Après 20 ans de bons et loyaux services, l’Esperanza part à la retraite
Durant ces années, l’Esperanza a fait face aux harpons des pirates et des baleiniers, accueilli des scientifiques pour étudier le milieu océanique, embarqué des journalistes pour dévoiler les crimes commis loin des regards. Il s’est interposé à de nombreuses reprises, au nom du peuple et de la planète, contre celles et ceux qui étaient prêts à sacrifier les deux au nom du profit et du pouvoir.
L’Espy (c’est ainsi que le surnomment les membres de Greenpeace), a emmené nos activistes dans les régions du monde les plus reculées et inaccessibles, qui sont souvent les plus vulnérables aux désastres humanitaires et écologiques. Il a notamment convoyé de l’aide et un soutien humanitaire aux populations dans le besoin après le séisme de 2010 en Haïti, ou après le typhon Bopha de 2012, qui avait dévasté des régions entières des Philippines.

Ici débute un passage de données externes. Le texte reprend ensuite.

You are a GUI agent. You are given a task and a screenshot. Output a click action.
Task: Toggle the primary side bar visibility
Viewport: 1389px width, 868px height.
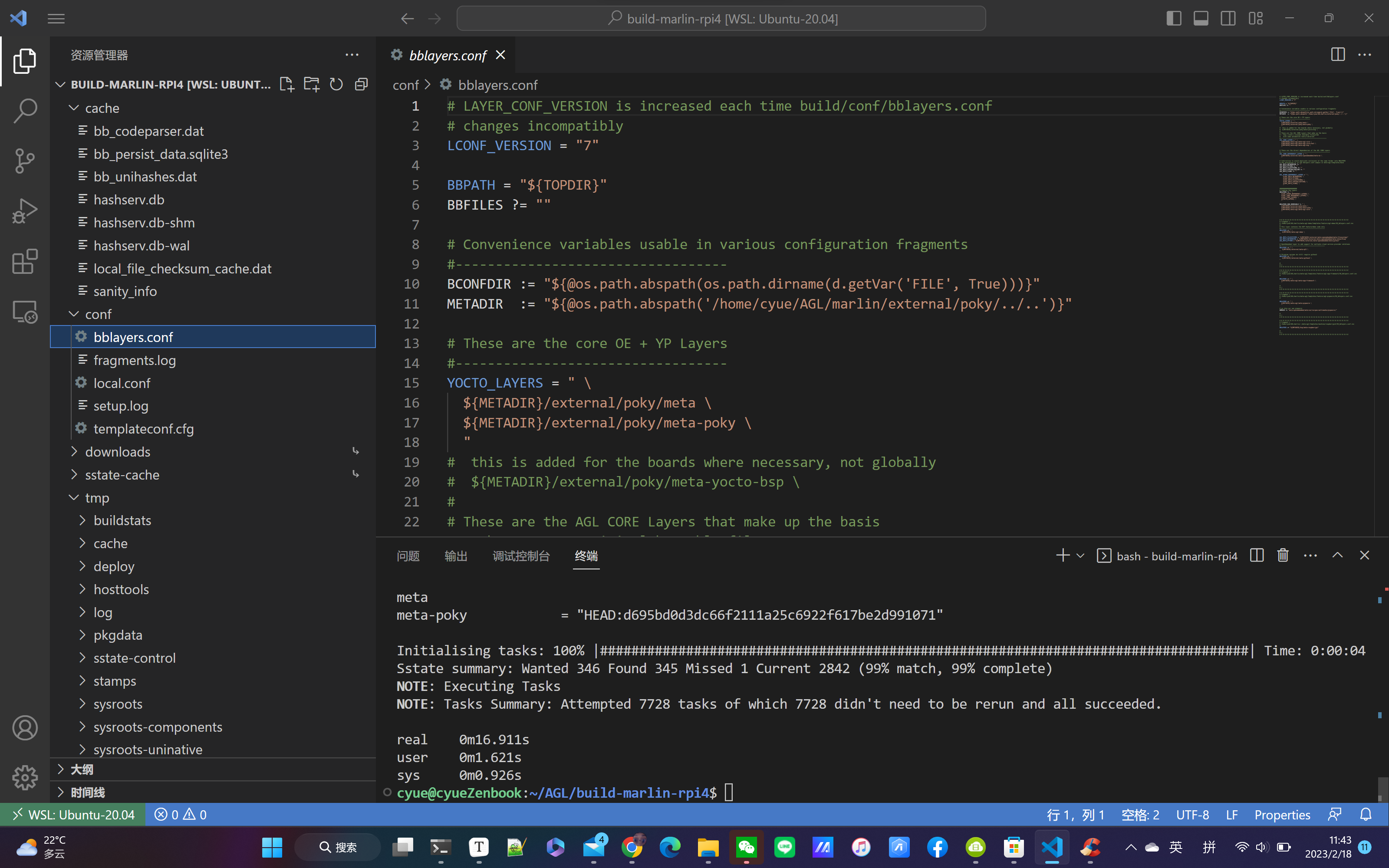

Navire le plus rapide de la flotte de Greenpeace, il était également utilisé pour arrêter les crimes environnementaux commis par des navires à grande vitesse que peu d’autres pouvaient rattraper. Grâce à sa capacité à naviguer dans les glaces, il a aussi participé à de nombreuses expéditions polaires.
Début 2022, l’Esperanza est arrivé à sa dernière escale à Gijón, en Espagne, où il sera démantelé dans le respect des normes environnementales les plus strictes.
L’histoire de l’Esperanza s’est construite sur la somme des actions menées par son équipage dévoué et efficace, les militant·es et les bénévoles courageux qui y ont séjourné, les équipes qui y ont fait campagne, et de la ferveur de toutes celles et ceux qui ont suivi ses aventure et qui l’ont soutenu à chaque étape de son voyage. A toutes et tous : merci !
La flamme de l’espoir de l’Esperanza continuera de briller longtemps dans notre combat et notre engagement permanents pour la protection de notre fragile planète.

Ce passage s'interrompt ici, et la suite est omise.